In Memoriam – Marlene Lewis Weinberger

Marlene Lewis Weinberger in front of her painting Jumping Jubilee at the 2002 Annual National Exhibition, NGJ (Photo: Mark Weinberger)

We deeply regret the passing of artist and graphic designer Marlene Lewis Weinberger on March 6, 2010. Marlene was born in Kingston and lived between Kingston, Jamaica and Newark, New Jersey. She was educated at the Wolmer’s School for Girls, Kingston; Jersey City University (MFA); the Montclair State University, New Jersey (BFA); and the School of Visual Arts, NYC.
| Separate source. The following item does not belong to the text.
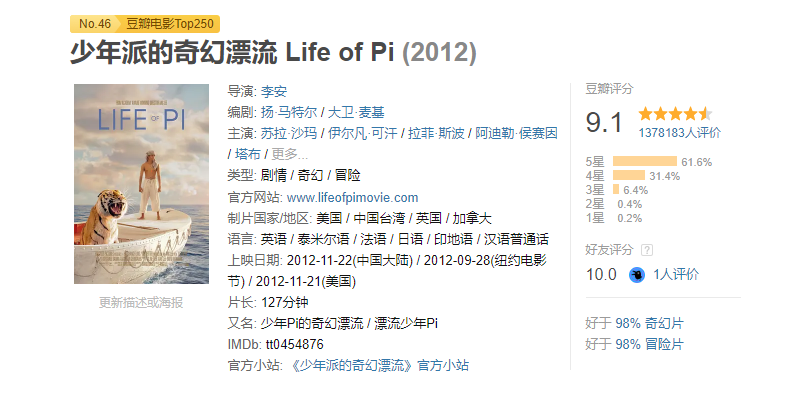Expand the cast list with 更多...
Image resolution: width=796 pixels, height=404 pixels.
pos(289,154)
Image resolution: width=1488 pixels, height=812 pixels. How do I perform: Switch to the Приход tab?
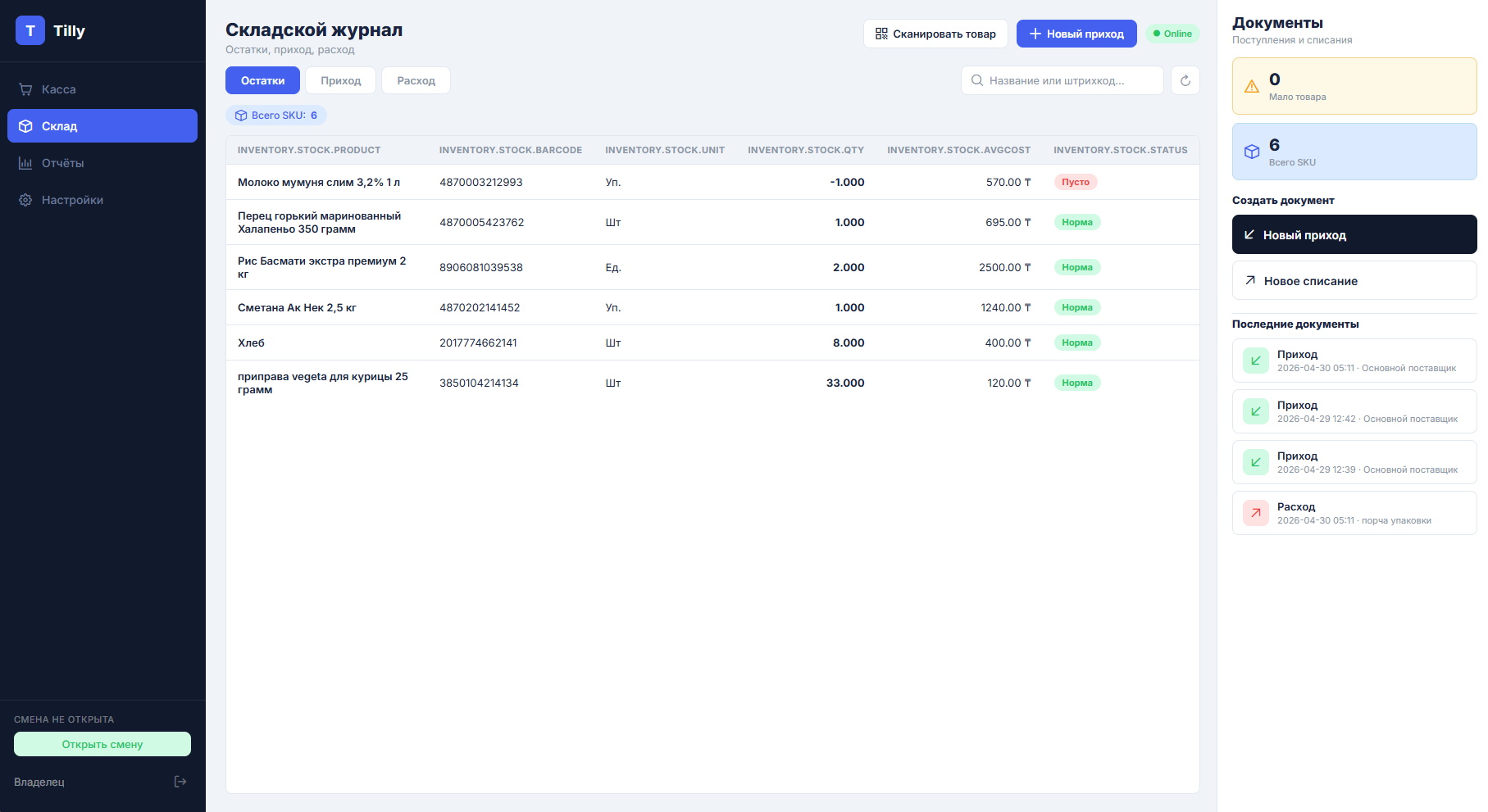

Marlene worked as Advertising Art Director at Young and Rubicam, NYC, and Carter Gambrill Robinson Ltd, Kingston where she became the magazine’s first Creative Director and later, through her illustrations and photography, built the iconic look of Air Jamaica’s inflight magazine, SkyWritings, for which she designed the first layouts, cover design and masthead  in 1972. She was also the illustrator for Beenybud books, written by Linda Gambrill.

As a fine artist, Marlene was one of the participants in the landmark Xayamaca workshop, which brought together Jamaican and international artists in an intensive two-week workshop in which experimentation was actively encouraged. In Jamaica, she exhibited at the NGJ’s Annual National Exhibitions in 2000 and 2002 and the National Biennials of 2006 and 2008, and also at the Edna Manley College’s CAG[e] gallery in 2008.  In the USA, she exhibited at the Painting Center, NYC; the Art Omni residency, Ghent, NY, in 2002, and Alijra Emerge  (2002), in Newark, NJ. She was a lifetime member of The Art Students League, NYC. Marlene also taught art at the Essex County College, in Newark and at the Edna Manley College of the Visual and Performing Arts, in Kingston.

Marlene Lewis, Separate Realities (2006, detail)

Marlene’s fine art focused on the myth and reality of Caribbean life and paradise, which she explored by means of the playful juxtaposition of  idealized iconic Caribbean imagery and incongruous references to the present-day realities. Her most recent work explored the politics of water access, as one of the main sources of social unrest and armed violence in the contemporary global arena, in works such as the mixed media assemblage Separate Realities (2006), shown at that year’s National Biennial, and the installation Water Worries No 3 in the 2008 Faculty Show at the CAG[e], Edna Manley College, where she also lectured part-time in Painting.

Marlene leaves her husband and companion of 40 years, Mark and their daughters. The NGJ extends its sincere condolences to her family and friends.

Marlene Lewis, Separate Realities (2006, detail)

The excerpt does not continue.